------ Task material ------

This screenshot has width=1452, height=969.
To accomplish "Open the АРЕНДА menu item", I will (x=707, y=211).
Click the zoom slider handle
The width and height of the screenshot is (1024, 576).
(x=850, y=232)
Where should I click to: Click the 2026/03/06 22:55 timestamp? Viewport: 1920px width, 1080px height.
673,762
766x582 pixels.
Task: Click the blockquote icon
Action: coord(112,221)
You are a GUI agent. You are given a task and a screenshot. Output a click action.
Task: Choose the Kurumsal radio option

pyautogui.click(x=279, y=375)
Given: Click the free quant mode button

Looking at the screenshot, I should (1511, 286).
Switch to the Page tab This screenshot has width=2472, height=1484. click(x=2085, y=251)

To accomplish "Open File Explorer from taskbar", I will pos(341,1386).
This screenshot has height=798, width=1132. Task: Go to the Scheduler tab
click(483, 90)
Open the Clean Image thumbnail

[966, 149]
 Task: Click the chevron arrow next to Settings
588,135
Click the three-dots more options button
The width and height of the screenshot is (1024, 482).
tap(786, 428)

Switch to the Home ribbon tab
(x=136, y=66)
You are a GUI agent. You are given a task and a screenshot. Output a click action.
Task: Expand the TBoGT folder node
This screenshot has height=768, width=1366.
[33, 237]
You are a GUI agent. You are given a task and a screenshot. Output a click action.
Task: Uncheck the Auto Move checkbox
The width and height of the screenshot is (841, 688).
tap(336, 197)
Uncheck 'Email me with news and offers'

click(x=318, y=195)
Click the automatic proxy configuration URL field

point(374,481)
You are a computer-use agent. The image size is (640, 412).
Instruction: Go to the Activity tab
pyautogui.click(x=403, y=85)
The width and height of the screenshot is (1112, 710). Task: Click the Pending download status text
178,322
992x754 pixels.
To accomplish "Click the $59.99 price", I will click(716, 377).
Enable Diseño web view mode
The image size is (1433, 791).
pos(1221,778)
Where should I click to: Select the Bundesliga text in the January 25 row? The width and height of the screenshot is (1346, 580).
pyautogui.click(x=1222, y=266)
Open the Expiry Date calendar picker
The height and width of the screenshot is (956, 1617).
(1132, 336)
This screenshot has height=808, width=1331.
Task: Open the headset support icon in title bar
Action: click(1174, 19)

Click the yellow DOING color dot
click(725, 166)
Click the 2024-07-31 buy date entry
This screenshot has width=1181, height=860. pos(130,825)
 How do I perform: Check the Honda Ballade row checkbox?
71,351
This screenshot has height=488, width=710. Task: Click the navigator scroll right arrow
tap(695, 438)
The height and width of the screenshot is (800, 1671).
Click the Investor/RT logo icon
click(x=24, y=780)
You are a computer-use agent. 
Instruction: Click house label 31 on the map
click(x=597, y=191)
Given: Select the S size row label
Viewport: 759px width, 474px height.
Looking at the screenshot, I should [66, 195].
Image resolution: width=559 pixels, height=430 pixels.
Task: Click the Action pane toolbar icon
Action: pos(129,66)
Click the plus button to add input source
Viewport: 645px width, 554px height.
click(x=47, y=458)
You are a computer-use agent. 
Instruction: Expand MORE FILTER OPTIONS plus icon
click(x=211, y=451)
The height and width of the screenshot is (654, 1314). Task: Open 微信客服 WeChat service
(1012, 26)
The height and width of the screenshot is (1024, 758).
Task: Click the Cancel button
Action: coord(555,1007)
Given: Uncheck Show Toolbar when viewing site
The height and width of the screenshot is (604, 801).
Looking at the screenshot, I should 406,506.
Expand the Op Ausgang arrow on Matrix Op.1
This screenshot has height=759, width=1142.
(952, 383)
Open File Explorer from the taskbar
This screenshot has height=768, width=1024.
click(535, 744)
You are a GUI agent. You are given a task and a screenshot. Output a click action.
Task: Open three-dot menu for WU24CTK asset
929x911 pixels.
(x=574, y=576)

------

Exercise description –
Locate every line in the records that contains the string "checkbox" and copy each of those lines out. The match is case-sensitive.

Task output –
Task: Uncheck the Auto Move checkbox
 How do I perform: Check the Honda Ballade row checkbox?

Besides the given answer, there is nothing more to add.